Data for ‘fine-tuning’
“The availability of text in each language is going to be a long-tail – a few languages with lots of text, many languages with few examples” – and this is going to affect models dealing with the latter, Makarand Tapaswi, a senior machine learning scientist at Wadhwani AI, a non-profit, and assistant professor at the computer vision group at IIIT Hyderabad, said.
“For rare languages,” he added, the model could be translating the words first to English, figuring out the answer, then translating back to the original language, “which can also be a source of errors”.
“In addition to next-word prediction tasks, GPT-like models still need some customisation to make sure they can follow natural language instructions, carry out conversations, align with human values, etc.,” Anoop Kunchukuttan, a researcher at Microsoft, said. “Data for this customisation, called ‘fine-tuning’, needs to be of high quality and is still available mostly in English only. Some of this exists for Indian languages, [while] data for most kinds of complex tasks needs to be created.”

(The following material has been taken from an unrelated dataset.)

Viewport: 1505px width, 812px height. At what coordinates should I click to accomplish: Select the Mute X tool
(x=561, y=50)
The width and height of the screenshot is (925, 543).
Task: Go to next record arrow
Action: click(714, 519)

Amazon’s MASSIVE is a step in this direction. Others include Google’s ‘Dakshina’ dataset with scripts for a dozen South Asian languages; and the open-source ‘No Language Left Behind’ programme, to create “datasets and models” that narrow “the performance gap between low- and high-resource languages”.
Meet AI4Bharat
In India, AI4Bharat is an IIT Madras initiative that is “building open-source language AI for Indian languages, including datasets, models, and applications,” according to its website.
Dr. Kunchukuttan is a founding-member and co-lead of the Nilekani Centre at AI4Bharat. To train language models, he said, AI4Bharat has a corpus called IndicCorp with 22 Indian languages, and its CommonCrawl website-crawler can support “10-15 Indian languages”.
One part of natural language processing is natural language understanding (NLU) – in which a model works with the meaning of a sentence. For example, when asked “what’s the temperature in Chennai?”, an NLU model might perform three tasks: identify that this is a weather-related (1) question in need of an answer (2) pertaining to a city (3).
In a December 2022 preprint paper (updated on May 24, 2023), AI4Bharat researchers reported a new benchmark for Indian languages called “IndicXTREME”. They wrote that IndicXTREME has nine NLU tasks for 20 languages in the Eighth Schedule of the Constitution, including nine for which there aren’t enough resources with which to train language models. It allows researchers to evaluate the performance of models that have ‘learnt’ these languages.
Modest-sized models
Preparing such tools is laborious. For example, on May 25, AI4Bharat publicly released ‘Bharat Parallel Corpus Collection’, “the largest publicly available parallel corpora for Indic languages”. It contains 23 crore text-pairs; of these, 6.44 lakh were “manually translated”.
These tools also need to account for dialects, stereotypes, slang, and contextual references based on caste, religion, and region.
Computational techniques can help ease development. In a May 9 preprint paper, an AI4Bharat group addressed “the task of machine translation from an extremely low-resource language to English using cross-lingual transfer from a closely related high-resource language.”
“I think we are at a point where we have data to train modest-sized models for Indian languages, and start experimenting with the directions … mentioned above,” Dr. Kunchukuttan said. “There has been a spurt in activity of open-source modest-sized models in English, and it indicates that we could build promising models for Indian languages, which becomes a springboard for further innovation.”